» **Problem**
Exact reproductions of all the entries, please, and no pictures.

——

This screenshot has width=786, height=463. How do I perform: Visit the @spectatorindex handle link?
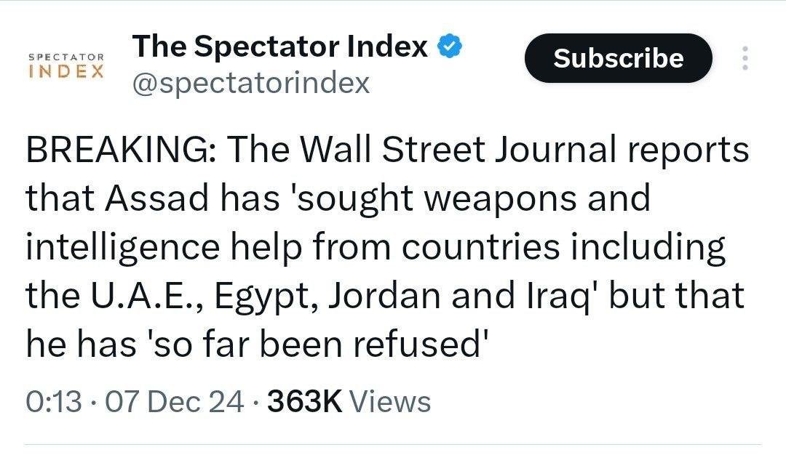pos(250,83)
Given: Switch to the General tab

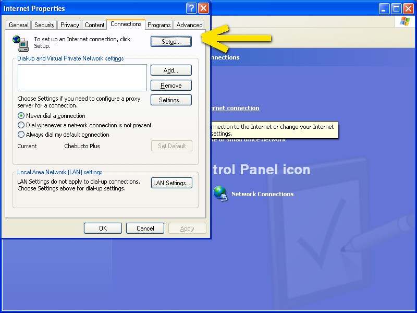Looking at the screenshot, I should [18, 25].
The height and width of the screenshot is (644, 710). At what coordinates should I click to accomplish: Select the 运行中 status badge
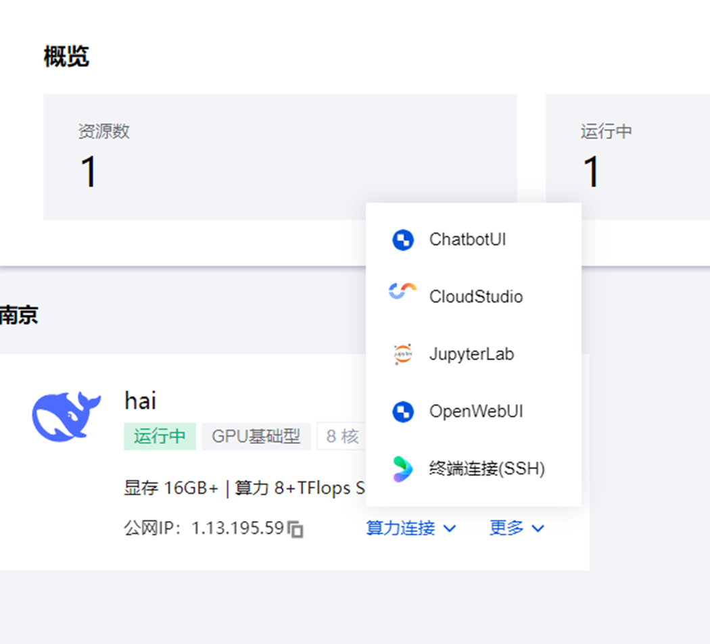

——

» **Finished exercise**
This screenshot has width=786, height=463. How do I perform: Visit the @spectatorindex handle link?
pos(250,83)
Given: Switch to the General tab

Looking at the screenshot, I should [18, 25].
The height and width of the screenshot is (644, 710). At what coordinates should I click to accomplish: Select the 运行中 status badge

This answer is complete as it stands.